As that spackle is removed, you like what’s left much more–it’s genuine, stronger and it’s true character. You’re yourself.
But once all that inward bullshit is gone… it then starts to redirect outward in the form of reckless consideration of the other person’s feelings. I once bought my wife tulips, proudly boasting “Look at what a good boyfriend I am. I got you your favorite flowers.” She smiled, hugged me, kissed and thanked me, telling me how considerate and caring I was to make the effort to get her favorite flowers in the entire world. She assured me I was a rare find. Few men are like me.
Then five minutes later I remembered it was daffodils that were her favorite, not tulips. “Were you pretending?”
“Sweetie, they’re both yellow. I can see how that was confusing to you.”
The most common occurrence of this happens because I do most of the cooking. My wife will come home from work, greeted with dinner. When she says: “This is such an interesting flavor,” it’s really her euphemism for “There’s so much salt in here I’m worried my kidneys are about to shutdown.”
To her credit, she will call me out on a lot of things–I apparently load the dish washer like a moron who has never played Tetris–but I’ll never be criticized if I’ve done something nice. Which is sweet of her, but typically that’s how you treat children. Oh, you made me a sandwich with eggshells and shotgun casings? Yummy! Sure, be nice now, but sooner or later you’re going to have to eat that kid’s sandwich or put him up for adoption.

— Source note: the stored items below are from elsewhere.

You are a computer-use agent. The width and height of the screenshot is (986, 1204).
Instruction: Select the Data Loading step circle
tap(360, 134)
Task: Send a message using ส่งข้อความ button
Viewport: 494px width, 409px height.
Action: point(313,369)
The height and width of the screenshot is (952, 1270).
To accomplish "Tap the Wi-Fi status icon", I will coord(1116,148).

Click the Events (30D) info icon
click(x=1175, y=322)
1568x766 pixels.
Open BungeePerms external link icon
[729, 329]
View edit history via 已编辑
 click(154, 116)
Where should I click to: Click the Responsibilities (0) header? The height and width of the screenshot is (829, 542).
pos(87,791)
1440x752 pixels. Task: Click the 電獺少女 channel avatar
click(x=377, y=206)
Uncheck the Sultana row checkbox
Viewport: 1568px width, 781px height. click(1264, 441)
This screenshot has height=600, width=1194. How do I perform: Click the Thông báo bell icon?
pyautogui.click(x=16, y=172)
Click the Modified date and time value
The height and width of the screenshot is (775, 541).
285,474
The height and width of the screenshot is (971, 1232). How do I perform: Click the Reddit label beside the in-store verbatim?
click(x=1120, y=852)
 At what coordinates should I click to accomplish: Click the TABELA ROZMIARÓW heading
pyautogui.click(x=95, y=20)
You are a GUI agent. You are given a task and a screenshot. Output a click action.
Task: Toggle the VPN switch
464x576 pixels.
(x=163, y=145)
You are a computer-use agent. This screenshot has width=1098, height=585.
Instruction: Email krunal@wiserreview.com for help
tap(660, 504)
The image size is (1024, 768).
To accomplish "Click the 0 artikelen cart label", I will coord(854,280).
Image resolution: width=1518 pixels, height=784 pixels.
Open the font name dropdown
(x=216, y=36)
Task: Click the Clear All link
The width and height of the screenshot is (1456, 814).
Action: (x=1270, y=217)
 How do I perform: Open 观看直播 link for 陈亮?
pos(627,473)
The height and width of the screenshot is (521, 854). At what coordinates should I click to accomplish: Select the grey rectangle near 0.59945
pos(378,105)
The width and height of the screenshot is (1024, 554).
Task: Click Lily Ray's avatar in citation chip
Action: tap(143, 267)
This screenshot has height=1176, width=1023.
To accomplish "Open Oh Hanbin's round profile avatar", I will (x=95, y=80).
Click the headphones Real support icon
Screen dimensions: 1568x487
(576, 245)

For her sanity, my wife needed to drop the act. Besides, I am a huge believer in getting the crap criticized out of me in order to get better. No pain, no gain.
Then the other day I was making her favorite food, salmon. But wanting to do something special, I made a lemon glaze with, among other spices, cumin. By itself cumin smells like an unbathed hippy. And my wife’s palate is such that she’s very sensitive to some flavors, hippy armpit being one of them. So when she came home, smelled salmon, and found me singing “You’re only cumin, born to make me taste…” to the tune of Human League’s song Human, she froze up.
And in that moment I remembered, she doesn’t like cumin, I’ve probably just ruined salmon, her favorite food. How is this going to play out? Will she smile at me, say I’m an epicurean mastermind–a palate pioneer, never wanting to seem ungrateful that I cooked for her?
Needless to say, it takes a long time to be exactly who you are in a relationship. It was Jack Handey doing the talking when we first met. It was my wife talking when she finally said “I’d prefer not to have that flavor combo on salmon again.”